FRANKFURT (Reuters) – The European Central Bank raised its inflation projections once again on Thursday but cut its growth outlook as the conflict in Ukraine continues to weigh on confidence, consumption and investment.
The ECB now sees inflation over its 2% target throughout its projection horizon, accepting that rapid price growth is not nearly as temporary as it had forecast for the past year.

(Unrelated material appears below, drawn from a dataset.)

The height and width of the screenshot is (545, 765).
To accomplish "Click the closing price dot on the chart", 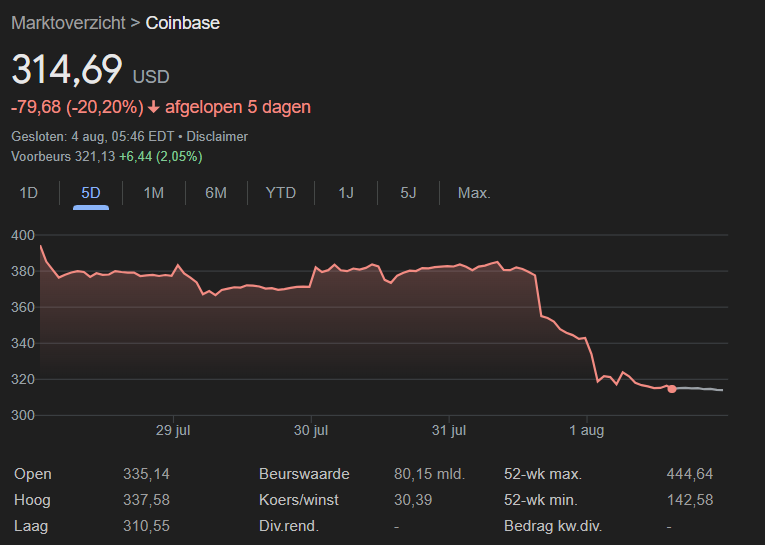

The ECB failed to predict the recent inflation surge and its projections have been raised sharply quarter after quarter, leading to criticism of the bank’s forecasting methods and a large internal study on how they got the outlook so wrong.
Inflation is seen averaging 6.8% this year, well above the 5.1% predicted in March, while it is seen at 3.5% in 2023 and 2.1% in 2024.
Inflation rose over 8% last month and could peak in the third quarter before a slow retreat.
Sky-high energy prices are the key reason for the inflation surge but food prices are also rising quickly and underlying price growth, which filters out volatile food and fuel prices, is also well above 2% now.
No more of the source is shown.